Trecho

Atual secretária dos Direitos Humanos do Ceará, com quase 60 anos de atuação no serviço público, dos quais 48 anos foram dedicados ao Ministério Público do Ceará, Socorro França sempre esteve à frente do seu tempo, quando o difícil ela tornou viável e o impossível, realizável.
Imagine uma mulher que está sempre pronta a dar saltos e alçar vôos… Essa é a Socorro França, um das convidadas especiais a revelar para a Revista Acontece e seus leitores, no Mês Internacional da Mulher, uma árdua história de vida que, ao mesmo tempo, é plausível pelo jeito e perfil de ser da reconhecida entrevistada: determinada, guerreira, forte e decidida.

Tarefas
• a. Retorne a parte do trecho sobre Socorro França que começa em "Atual secretária dos" e vai até "forte e decidida.", sem nenhuma alteração.
• b. Escreva a continuação do trecho sobre Socorro França a partir da última frase apresentada.

Dados fornecidos
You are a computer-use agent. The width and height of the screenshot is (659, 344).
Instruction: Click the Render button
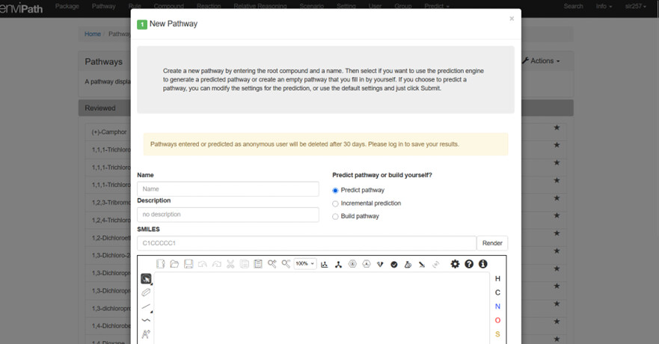(x=492, y=243)
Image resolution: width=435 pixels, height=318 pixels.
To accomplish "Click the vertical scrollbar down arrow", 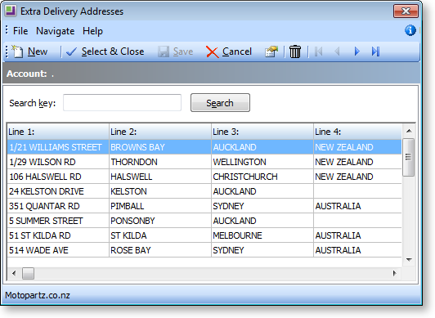I will pos(409,260).
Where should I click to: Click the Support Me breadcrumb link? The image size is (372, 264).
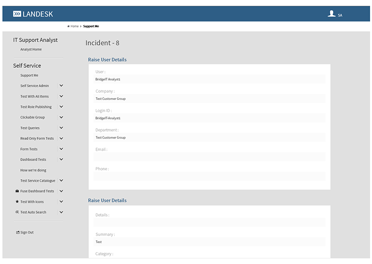click(91, 27)
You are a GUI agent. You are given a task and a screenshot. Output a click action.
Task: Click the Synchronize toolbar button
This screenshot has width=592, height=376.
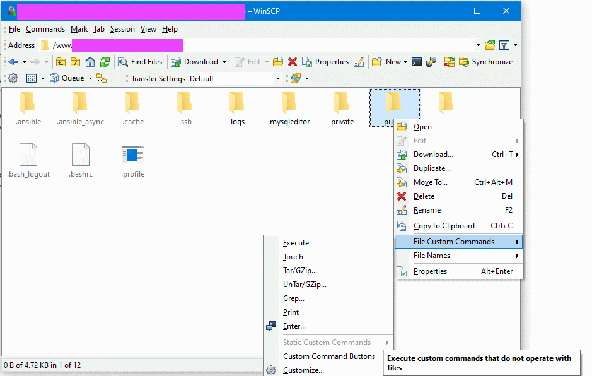[485, 62]
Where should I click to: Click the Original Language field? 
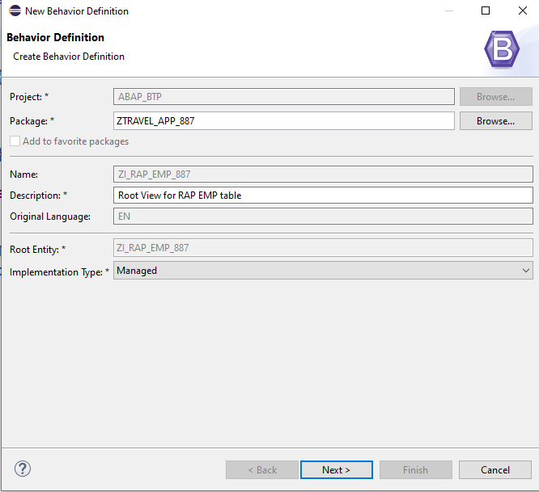[x=323, y=217]
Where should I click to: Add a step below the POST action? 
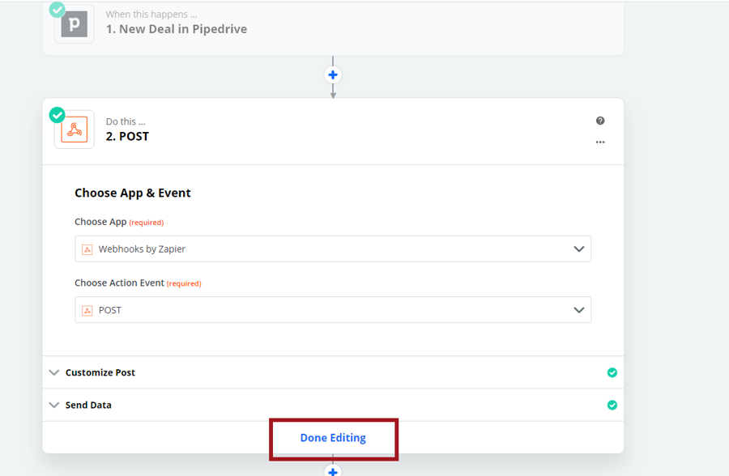pos(332,470)
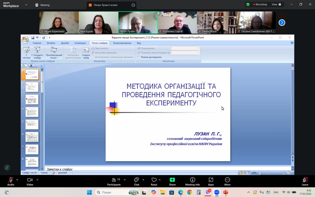The width and height of the screenshot is (315, 197).
Task: Open the Apps icon in Zoom toolbar
Action: (211, 180)
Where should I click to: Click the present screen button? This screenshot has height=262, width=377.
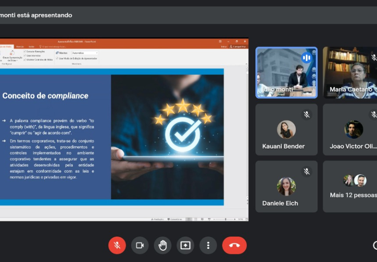pyautogui.click(x=185, y=245)
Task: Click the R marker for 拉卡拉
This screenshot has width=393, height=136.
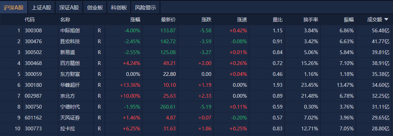Action: [99, 129]
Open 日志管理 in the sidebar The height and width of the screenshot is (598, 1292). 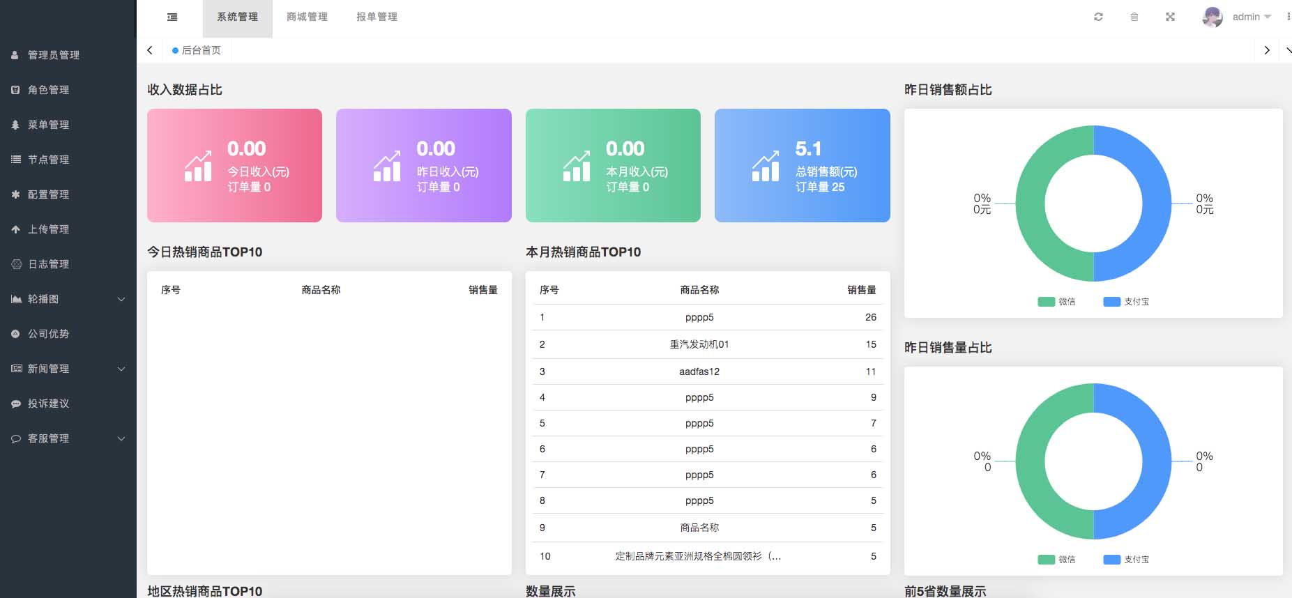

Resultados
• a.
Atual secretária dos Direitos Humanos do Ceará, com quase 60 anos de atuação no serviço público, dos quais 48 anos foram dedicados ao Ministério Público do Ceará, Socorro França sempre esteve à frente do seu tempo, quando o difícil ela tornou viável e o impossível, realizável.
Imagine uma mulher que está sempre pronta a dar saltos e alçar vôos… Essa é a Socorro França, um das convidadas especiais a revelar para a Revista Acontece e seus leitores, no Mês Internacional da Mulher, uma árdua história de vida que, ao mesmo tempo, é plausível pelo jeito e perfil de ser da reconhecida entrevistada: determinada, guerreira, forte e decidida.

• b.
São oito décadas bem vividas! Nascida na cidade de São Luís do Maranhão, ainda menina descobriu a profissão que daria sentido a todas as suas lutas e fazia jus à vontade intrínseca de ajudar ao próximo. “Em frente a casa que eu morava funcionava o Tribunal de Justiça e Fórum, certo dia eu consegui entrar. Eu tinha uns dez anos naquela época. Já sabia que era dia de júri por conta do número de pessoas aglomeradas. Lembro como se fosse hoje! Escapei dos soldados com suas fardas cáqui, adentrei o plenário e assisti um promotor de justiça fazendo uma acusação. Eu me encantei tanto, fiquei paralisada com a cena. A partir daquele momento eu marquei o meu propósito nessa vida, quero ser promotora de justiça”, rememora Socorro com um olhar saudoso e alegre.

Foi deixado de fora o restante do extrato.